DNS-Filter wie Pi-hole oder AdGuard Home lösen das YouTube-Problem auf Smart-TVs nicht zuverlässig. Die YouTube-Werbung hängt zu nah an den normalen YouTube-Streams. Wer dort zu hart filtert, macht leider schnell YouTube selbst kaputt. In solchen Fällen ist ein günstiger Android-TV-Stick mit SmartTube die einfachere und bessere Lösung.

YouTube wird teurer, die freien Alternativen liefern

Viele zahlen vermutlich aus Faulheit oder Unwissenheit trotzdem. YouTube läuft überall, das Familienabo verteilt die Kosten und Premium ist halt „bequem”. Creator erhalten über Premium zwar einen Anteil, das rechtfertigt den Preis jedoch keineswegs.

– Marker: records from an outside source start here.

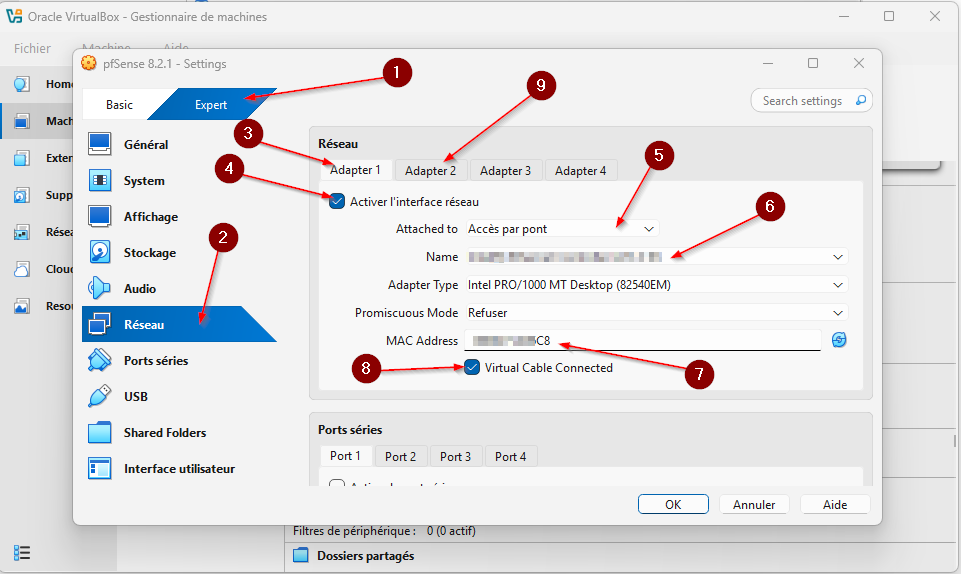Switch to the Adapter 2 tab

click(430, 171)
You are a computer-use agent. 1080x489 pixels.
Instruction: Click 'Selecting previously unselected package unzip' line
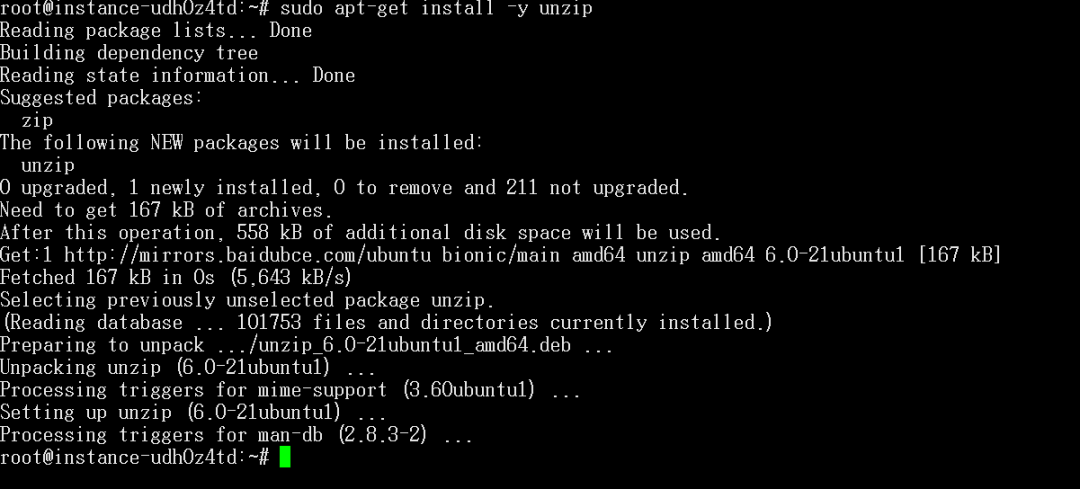click(247, 300)
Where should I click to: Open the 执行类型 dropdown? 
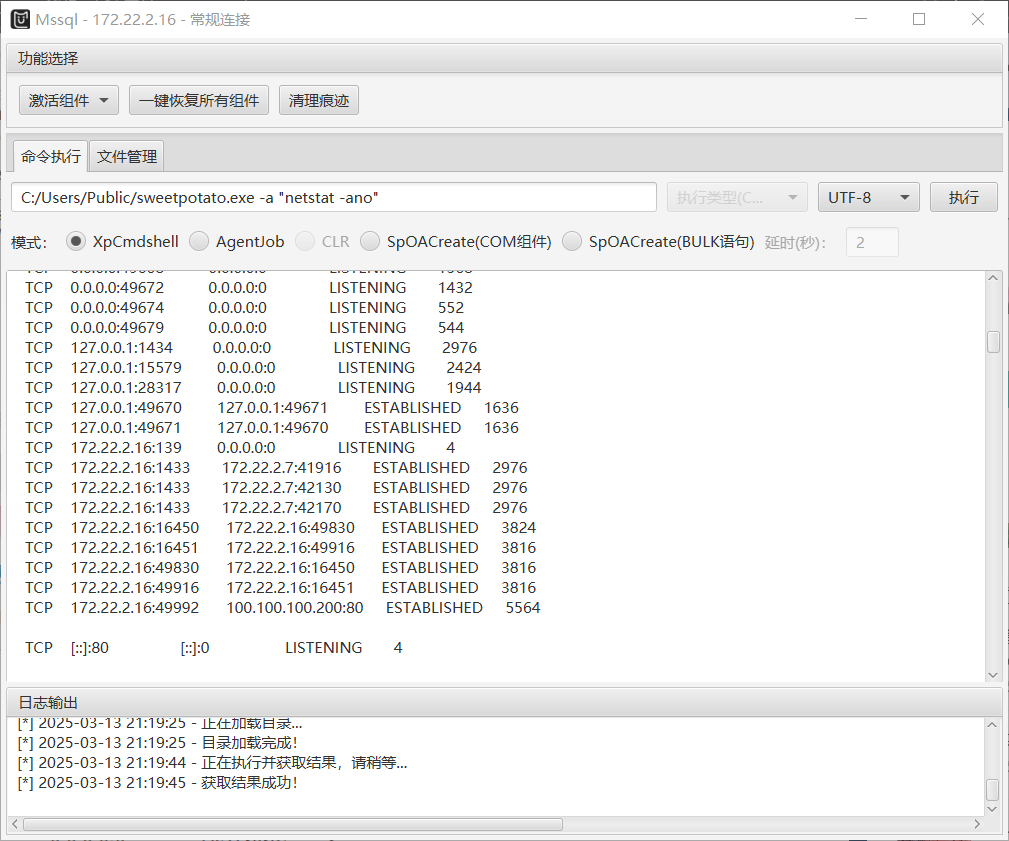[737, 197]
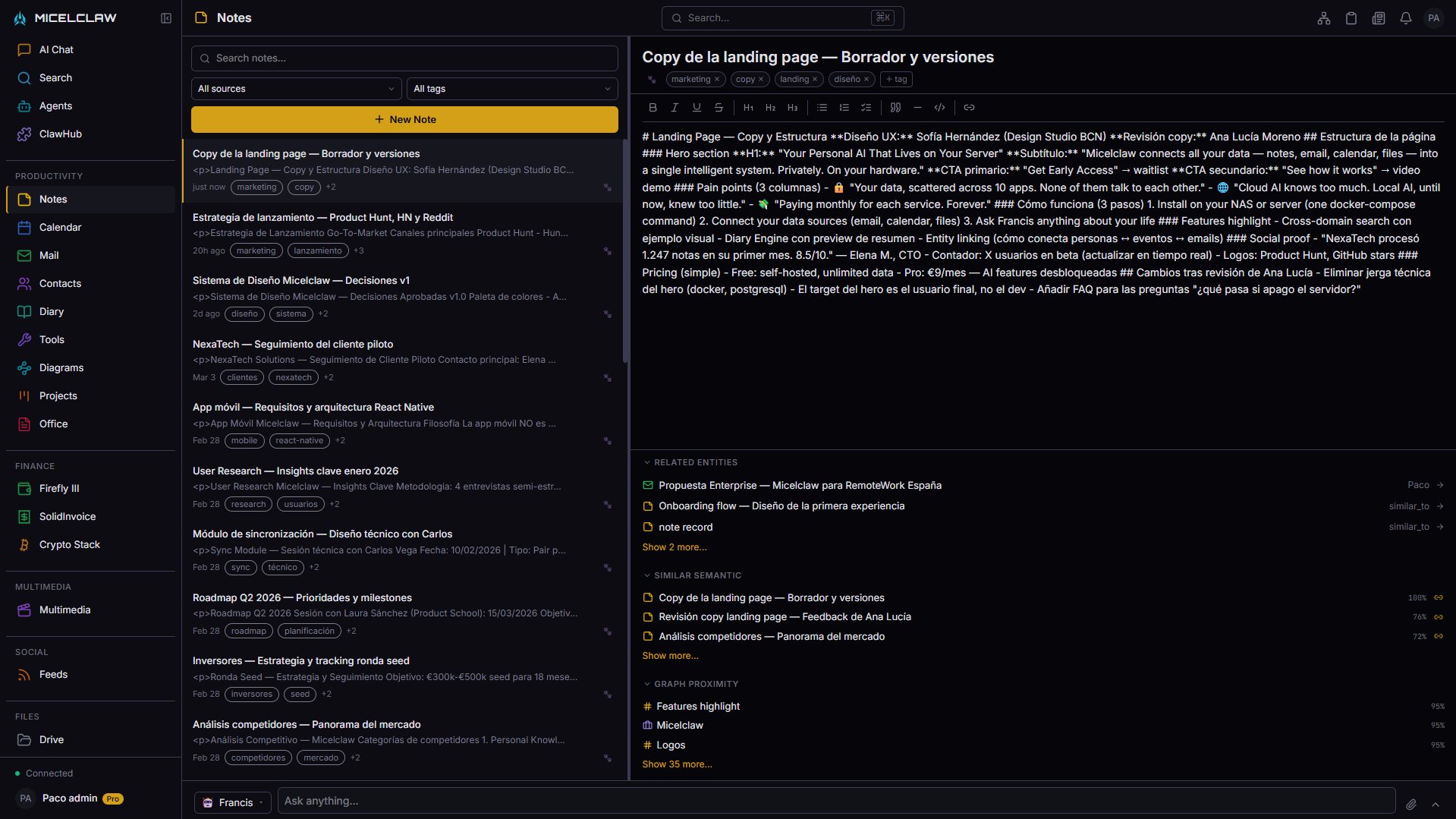Switch to the Calendar section
This screenshot has width=1456, height=819.
61,227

YouTube Premium wird teurer, ohne klar mehr zu bieten. YouTube Music bleibt klanglich hinter Apple und Amazon zurück. Premium Lite kostet mehr, obwohl die Funktionen absichtlich beschnitten bleiben. Die offizielle App fühlt sich ohne Abo nicht zufällig schlechter an.

Google verlangt nicht nur Geld für zusätzliche Leistung. Google verlangt Geld dafür, dass YouTube einen nicht mit nervigen Sachen bedrängt. Also mit Werbung, für die man sie auch bezahlt. Wer das nicht möchte, hat Alternativen. Diese sind nicht immer offiziell, nicht immer für jeden und nicht immer ohne Risiko. Aber oft reichen sie aus, um das zu tun, was benötigt wird: Videos schauen.

Videos schauen. Musik hören. Und das bitte ohne Dauerwerbung. Keine nervigen Shorts. Kein Google-Konto. Bei Bedarf gibt es ein eigenes Archiv, das über Plex, Jellyfin oder Kodi läuft.